Фанни подошла к нему и с силой потянула назад, словно он нагнулся над пропастью.

– Замолчи, Фару! – торопливо взмолилась она. Она следила за Джейн, за Джейн разъярённой, необычно бледной, готовой бросить вызов…

– Вот ещё, буду я разводить церемонии, – очень громко сказал Фару.

И Джейн вся сжалась, словно ожидая удара, словно готовясь уже отражать его головой, увенчанной невесомыми белокурыми волосами, и давать сдачи. Незнакомая гримаса исказила детский изгиб её рта, а взгляд стал ненавидящим и несчастным.

– Джейн! – крикнула Фанни, протянув к ней обе руки.

Её крик, её жест подействовали на хрупкое напрягшееся тело, судорожная и враждебная поза которого пробудила у Фанни воспоминание о прежней, молоденькой Фанни, когда её третировал Фару, похожей на эту доблестную воительницу с матовой бледностью на лице…

– Уходи! – приказала Фанни мужу. – Да, я говорю серьёзно, уходи. Там у тебя полно дел. И в другой раз вымещай, пожалуйста, своё плохое настроение на мне, а не на других. Не на других – по крайней мере в моём присутствии… Ты… ты делаешься невыносимым перед премьерой. Через три дня ты будешь… ты будешь гораздо добрее.

Она слегка запиналась и чувствовала, что у неё дрожит подбородок. Она уже давным-давно забыла, что такое гнев, и теперь, перебарывая себя, она улыбалась какой-то неопределённой улыбкой, как оскаливаются некоторые животные, упивающиеся собственной яростью. Фару неправильно истолковал эту улыбку и уступил с покорностью виноватого человека.

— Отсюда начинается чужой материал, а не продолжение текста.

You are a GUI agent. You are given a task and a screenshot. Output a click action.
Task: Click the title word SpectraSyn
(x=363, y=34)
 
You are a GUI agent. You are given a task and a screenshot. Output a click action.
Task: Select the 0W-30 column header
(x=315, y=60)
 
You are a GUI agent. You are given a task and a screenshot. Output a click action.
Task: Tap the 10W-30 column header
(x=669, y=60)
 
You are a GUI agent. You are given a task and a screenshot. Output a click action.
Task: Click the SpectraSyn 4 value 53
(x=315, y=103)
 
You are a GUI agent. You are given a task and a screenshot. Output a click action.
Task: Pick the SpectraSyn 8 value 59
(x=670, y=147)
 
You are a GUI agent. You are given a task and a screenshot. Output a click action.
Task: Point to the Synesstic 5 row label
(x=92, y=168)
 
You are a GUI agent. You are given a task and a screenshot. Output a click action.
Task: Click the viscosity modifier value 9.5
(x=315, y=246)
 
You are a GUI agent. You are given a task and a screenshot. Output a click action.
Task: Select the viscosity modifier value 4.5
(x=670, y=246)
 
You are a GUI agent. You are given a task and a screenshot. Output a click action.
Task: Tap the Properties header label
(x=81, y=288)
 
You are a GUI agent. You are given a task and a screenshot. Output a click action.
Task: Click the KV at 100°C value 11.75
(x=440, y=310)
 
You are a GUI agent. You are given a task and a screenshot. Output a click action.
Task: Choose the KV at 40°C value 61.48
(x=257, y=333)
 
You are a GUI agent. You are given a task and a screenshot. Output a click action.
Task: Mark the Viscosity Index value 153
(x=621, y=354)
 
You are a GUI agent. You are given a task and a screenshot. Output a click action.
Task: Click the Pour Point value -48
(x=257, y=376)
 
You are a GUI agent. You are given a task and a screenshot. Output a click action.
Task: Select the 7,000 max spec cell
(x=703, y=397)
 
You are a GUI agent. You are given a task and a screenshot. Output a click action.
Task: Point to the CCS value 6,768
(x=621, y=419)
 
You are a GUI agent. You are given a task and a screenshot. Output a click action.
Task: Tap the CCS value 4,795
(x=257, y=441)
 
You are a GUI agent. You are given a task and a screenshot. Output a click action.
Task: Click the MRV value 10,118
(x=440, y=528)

– Я веду себя отвратительно! – вздохнул он. – Я чувствую, как я отвратителен. Что я за невежа!

Он сделал ударение на последнем слове, повторив его с пошловатой снисходительностью. Фанни облегчённо вздохнула и стиснула зубы, чтобы не дрожал подбородок.

– Джейн, может, вы изволите… – смягчившимся тоном начал он, но Фанни перебила его.

– Нет! Только не сегодня! Завтра всё будет лучше. Иди на свою репетицию, точи свои когти о Пьера и Поля, о Сильвестра, о продавца программок, если хочешь, только оставь нас в покое!